# Stuck in roaming. No data/service.



## crkdvnm (Jul 27, 2011)

Today i tried to install the pac man rom after being on vanilla rootbox rom for the US Cellular version of my gs3. It was stuck on the activating screen. Then i get out of it and i have no data whatsoever. Cant call, cant text, cant do a thing, unless i get on wifi. Ive tried restoring images, factory reset, flashing modems, a nd i tried the first two steps in this post http://forum.xda-dev...769&postcount=2 but not the third because its for verizon. Any help would be appreciated.


----------



## hereticg0d (Sep 20, 2011)

Does your status in settings show your phone number and MEID? If you dial *#06# does it show your MEID?

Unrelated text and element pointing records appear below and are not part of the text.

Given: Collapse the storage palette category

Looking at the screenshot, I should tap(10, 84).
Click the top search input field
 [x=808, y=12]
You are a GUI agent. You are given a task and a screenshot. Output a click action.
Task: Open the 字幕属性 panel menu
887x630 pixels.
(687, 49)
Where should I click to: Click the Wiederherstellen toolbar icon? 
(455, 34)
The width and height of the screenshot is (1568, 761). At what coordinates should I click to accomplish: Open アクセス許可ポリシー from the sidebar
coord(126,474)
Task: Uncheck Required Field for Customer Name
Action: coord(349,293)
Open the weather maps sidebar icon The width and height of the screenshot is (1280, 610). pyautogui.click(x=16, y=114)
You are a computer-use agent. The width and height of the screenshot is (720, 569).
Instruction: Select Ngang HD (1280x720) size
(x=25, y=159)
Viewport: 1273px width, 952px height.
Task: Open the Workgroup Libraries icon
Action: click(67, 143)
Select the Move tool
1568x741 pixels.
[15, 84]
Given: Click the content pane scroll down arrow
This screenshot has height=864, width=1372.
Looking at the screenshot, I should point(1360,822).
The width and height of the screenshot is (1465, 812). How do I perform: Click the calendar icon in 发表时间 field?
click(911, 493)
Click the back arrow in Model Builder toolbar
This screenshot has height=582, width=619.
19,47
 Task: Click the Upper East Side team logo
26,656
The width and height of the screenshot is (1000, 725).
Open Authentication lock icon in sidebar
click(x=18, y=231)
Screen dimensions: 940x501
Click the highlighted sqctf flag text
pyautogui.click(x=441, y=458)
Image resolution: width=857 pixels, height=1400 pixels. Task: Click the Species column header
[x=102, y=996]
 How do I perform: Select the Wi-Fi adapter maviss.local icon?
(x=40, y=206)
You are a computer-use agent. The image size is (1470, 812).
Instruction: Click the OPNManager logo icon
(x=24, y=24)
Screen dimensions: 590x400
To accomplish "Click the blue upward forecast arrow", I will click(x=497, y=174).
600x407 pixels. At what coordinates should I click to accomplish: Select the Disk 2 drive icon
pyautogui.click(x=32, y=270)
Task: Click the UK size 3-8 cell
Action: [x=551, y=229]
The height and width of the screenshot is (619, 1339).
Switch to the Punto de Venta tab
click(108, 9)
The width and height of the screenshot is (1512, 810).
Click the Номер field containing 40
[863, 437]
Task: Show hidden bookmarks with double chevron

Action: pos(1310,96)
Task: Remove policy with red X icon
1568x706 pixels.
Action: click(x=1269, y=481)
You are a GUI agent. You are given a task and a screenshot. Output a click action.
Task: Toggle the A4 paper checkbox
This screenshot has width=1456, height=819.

Sent from my SCH-R530U using Tapatalk 4 Beta


----------



## crkdvnm (Jul 27, 2011)

i odin back to complete stock and heres some other info i posted on another forum. I got 4g working but no 3g whatsoever.

To add on to this. When the 4g comes it, the bars show up, the 4g symbol shows up etc etc.
When 3g tries to kick it, it shows nothing then the circle with a line through it.

Mobile network type
Unknown

Service State
Out of Service

Roaming
Not Roaming

Mobile Network State
Disconnected

Phone Number
(its correct)

MIN
(Shows up)

MEID
(its there)

IMEI
(its there)

IP Address
Unknown



hereticg0d said:


> Does your status in settings show your phone number and MEID? If you dial *#06# does it show your MEID?
> 
> Sent from my SCH-R530U using Tapatalk 4 Beta


Yes. I cannot dial out though. *228 says mobile network not available.


----------



## crkdvnm (Jul 27, 2011)

mods can delete this! factory reset from the phone menu worked.


----------